传统生化鉴定包括 3%氯化钠赖氨酸脱羧酶试验、3%氯化钠 MR-VP 培养基、ONPG 试验等,也可选择商品化生化鉴定试剂盒。由于弧菌属内不同种之间生化特征相近,建议将初步鉴定结果、生化谱和选择性平板特征结合判断。

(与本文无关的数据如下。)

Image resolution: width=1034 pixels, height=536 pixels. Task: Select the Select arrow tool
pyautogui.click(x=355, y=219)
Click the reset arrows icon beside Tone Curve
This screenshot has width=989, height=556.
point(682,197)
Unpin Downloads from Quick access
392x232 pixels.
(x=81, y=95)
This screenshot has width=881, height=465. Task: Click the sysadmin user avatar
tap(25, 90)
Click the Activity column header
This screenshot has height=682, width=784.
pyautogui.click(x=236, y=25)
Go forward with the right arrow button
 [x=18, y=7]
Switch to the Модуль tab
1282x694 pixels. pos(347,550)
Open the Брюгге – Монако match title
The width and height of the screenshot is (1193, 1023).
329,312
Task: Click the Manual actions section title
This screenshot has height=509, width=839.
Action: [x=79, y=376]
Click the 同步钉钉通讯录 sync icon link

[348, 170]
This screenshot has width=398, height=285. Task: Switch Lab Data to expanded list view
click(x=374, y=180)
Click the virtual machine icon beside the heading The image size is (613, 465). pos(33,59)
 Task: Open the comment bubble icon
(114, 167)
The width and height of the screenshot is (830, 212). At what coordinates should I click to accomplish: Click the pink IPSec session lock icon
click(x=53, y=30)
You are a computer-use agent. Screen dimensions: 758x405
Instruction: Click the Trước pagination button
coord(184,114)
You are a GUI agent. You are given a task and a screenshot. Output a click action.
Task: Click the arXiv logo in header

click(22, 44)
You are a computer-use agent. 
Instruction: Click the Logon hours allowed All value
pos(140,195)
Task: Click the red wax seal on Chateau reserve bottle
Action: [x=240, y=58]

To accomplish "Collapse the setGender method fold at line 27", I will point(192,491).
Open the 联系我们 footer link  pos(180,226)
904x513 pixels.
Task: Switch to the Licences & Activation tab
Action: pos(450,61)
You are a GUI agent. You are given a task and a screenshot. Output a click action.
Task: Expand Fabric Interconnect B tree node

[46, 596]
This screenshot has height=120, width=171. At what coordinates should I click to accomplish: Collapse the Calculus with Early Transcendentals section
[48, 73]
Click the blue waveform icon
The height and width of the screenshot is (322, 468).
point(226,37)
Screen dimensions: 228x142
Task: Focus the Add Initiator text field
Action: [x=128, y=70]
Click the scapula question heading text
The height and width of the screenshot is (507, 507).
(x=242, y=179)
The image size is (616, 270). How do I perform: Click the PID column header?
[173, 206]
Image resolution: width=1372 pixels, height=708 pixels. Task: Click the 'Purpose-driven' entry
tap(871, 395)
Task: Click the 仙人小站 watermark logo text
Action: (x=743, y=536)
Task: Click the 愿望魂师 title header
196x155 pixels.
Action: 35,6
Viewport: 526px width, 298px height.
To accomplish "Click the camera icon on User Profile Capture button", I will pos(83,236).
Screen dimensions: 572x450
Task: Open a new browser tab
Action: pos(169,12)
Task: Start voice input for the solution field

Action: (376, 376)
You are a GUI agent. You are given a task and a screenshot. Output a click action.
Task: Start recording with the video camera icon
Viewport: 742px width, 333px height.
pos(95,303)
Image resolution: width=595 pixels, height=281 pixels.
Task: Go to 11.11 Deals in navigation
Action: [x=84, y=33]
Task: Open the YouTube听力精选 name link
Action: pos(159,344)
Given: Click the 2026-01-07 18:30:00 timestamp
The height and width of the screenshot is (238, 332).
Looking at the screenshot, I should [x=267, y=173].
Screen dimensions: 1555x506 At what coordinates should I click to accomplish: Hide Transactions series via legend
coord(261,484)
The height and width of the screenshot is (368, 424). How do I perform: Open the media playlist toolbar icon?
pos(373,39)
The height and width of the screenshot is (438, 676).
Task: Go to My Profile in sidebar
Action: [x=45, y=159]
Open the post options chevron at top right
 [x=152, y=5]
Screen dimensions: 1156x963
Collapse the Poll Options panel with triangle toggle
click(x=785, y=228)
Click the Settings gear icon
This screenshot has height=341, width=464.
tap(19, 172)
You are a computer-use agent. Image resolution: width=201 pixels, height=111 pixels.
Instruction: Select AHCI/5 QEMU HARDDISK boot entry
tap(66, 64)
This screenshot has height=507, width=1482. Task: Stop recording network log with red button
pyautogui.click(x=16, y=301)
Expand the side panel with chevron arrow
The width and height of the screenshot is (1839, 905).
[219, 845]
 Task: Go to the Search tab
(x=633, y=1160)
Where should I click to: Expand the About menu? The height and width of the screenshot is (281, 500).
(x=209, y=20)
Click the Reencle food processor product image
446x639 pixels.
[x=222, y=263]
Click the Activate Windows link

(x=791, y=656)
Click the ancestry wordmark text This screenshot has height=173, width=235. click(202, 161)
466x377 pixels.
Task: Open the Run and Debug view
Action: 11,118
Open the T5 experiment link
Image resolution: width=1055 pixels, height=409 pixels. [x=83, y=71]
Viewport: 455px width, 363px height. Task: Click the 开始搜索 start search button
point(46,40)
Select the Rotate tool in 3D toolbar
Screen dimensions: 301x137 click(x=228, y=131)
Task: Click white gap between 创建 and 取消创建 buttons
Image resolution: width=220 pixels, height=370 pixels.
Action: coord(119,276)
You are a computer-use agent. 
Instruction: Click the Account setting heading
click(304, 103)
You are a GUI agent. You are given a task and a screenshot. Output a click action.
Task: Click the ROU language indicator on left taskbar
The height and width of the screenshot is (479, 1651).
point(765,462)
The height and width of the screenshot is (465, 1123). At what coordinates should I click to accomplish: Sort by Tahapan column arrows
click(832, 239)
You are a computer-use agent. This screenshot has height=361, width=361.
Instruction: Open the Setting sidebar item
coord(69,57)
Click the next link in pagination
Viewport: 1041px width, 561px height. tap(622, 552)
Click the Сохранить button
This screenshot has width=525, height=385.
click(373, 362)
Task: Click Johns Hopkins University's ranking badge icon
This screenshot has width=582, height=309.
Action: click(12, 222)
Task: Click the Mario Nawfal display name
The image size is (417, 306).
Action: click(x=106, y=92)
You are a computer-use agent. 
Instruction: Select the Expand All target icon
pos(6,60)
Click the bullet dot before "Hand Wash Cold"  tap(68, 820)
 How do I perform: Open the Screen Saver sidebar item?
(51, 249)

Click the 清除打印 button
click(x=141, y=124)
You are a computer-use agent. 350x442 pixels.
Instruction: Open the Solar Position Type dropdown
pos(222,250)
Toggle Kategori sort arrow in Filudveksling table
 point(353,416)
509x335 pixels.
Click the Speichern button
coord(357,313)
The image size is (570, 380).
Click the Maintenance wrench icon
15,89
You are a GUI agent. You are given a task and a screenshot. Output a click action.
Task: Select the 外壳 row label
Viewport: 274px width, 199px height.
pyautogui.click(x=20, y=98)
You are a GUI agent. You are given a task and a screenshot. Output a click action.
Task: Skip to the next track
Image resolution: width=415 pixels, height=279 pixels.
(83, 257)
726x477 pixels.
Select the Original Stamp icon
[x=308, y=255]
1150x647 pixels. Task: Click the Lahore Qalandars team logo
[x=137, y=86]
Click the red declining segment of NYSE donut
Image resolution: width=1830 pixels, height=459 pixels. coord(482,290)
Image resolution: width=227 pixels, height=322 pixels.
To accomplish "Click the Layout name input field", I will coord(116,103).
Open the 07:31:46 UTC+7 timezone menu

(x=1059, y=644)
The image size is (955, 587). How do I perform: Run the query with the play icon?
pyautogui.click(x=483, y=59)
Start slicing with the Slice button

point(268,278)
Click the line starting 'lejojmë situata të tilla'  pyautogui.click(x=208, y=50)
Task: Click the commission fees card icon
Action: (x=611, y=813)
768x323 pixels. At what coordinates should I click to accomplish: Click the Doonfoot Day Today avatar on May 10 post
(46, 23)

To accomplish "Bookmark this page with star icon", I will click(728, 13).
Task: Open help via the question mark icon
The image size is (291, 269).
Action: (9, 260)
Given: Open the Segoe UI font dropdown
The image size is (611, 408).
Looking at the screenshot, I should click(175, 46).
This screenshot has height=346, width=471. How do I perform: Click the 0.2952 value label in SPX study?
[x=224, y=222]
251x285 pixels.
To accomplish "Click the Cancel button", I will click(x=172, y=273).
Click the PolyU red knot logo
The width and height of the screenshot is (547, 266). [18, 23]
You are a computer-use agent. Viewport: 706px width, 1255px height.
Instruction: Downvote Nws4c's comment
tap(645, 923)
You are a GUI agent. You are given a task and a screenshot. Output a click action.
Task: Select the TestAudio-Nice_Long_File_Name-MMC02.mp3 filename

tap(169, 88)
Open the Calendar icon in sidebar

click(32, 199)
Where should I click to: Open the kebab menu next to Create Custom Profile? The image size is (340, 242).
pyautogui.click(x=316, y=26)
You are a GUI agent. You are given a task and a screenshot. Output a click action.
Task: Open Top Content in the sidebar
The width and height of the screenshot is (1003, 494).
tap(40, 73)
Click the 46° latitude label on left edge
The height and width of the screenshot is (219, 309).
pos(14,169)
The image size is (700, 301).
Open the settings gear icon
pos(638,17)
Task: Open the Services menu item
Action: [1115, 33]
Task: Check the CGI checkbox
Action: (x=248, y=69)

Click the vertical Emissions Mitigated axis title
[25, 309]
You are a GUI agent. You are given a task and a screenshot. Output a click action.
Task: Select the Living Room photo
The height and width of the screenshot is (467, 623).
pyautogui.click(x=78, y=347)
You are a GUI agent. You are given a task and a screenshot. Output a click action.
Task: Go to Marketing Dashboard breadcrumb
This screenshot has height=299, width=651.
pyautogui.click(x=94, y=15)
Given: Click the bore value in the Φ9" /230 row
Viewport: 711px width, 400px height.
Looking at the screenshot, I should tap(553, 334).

标准也允许使用 PCR 方法替代生化鉴定进行快速确认。PCR 鉴定时,从 3%氯化钠胰蛋白胨大豆琼脂平板上挑取疑似菌落,置 500 μL 无菌超纯水中制成肉眼可见混浊菌悬液,煮沸 10 min,12000 r/min 离心 5 min,取上清液作为模板。扩增、电泳和结果判定与增菌液 PCR 检测一致。在质控正常时,待测菌株出现 519 bp 目标条带,即判定该菌株为创伤弧菌;未出现则判定不是创伤弧菌。
十、PCR分型:可选的流行病学信息
创伤弧菌分型为选做项目,通常用于风险评估、溯源分析或流行病学研究。分型 PCR 可针对 vcg、16S rRNA、Bt2、SerE 等基因进行扩增。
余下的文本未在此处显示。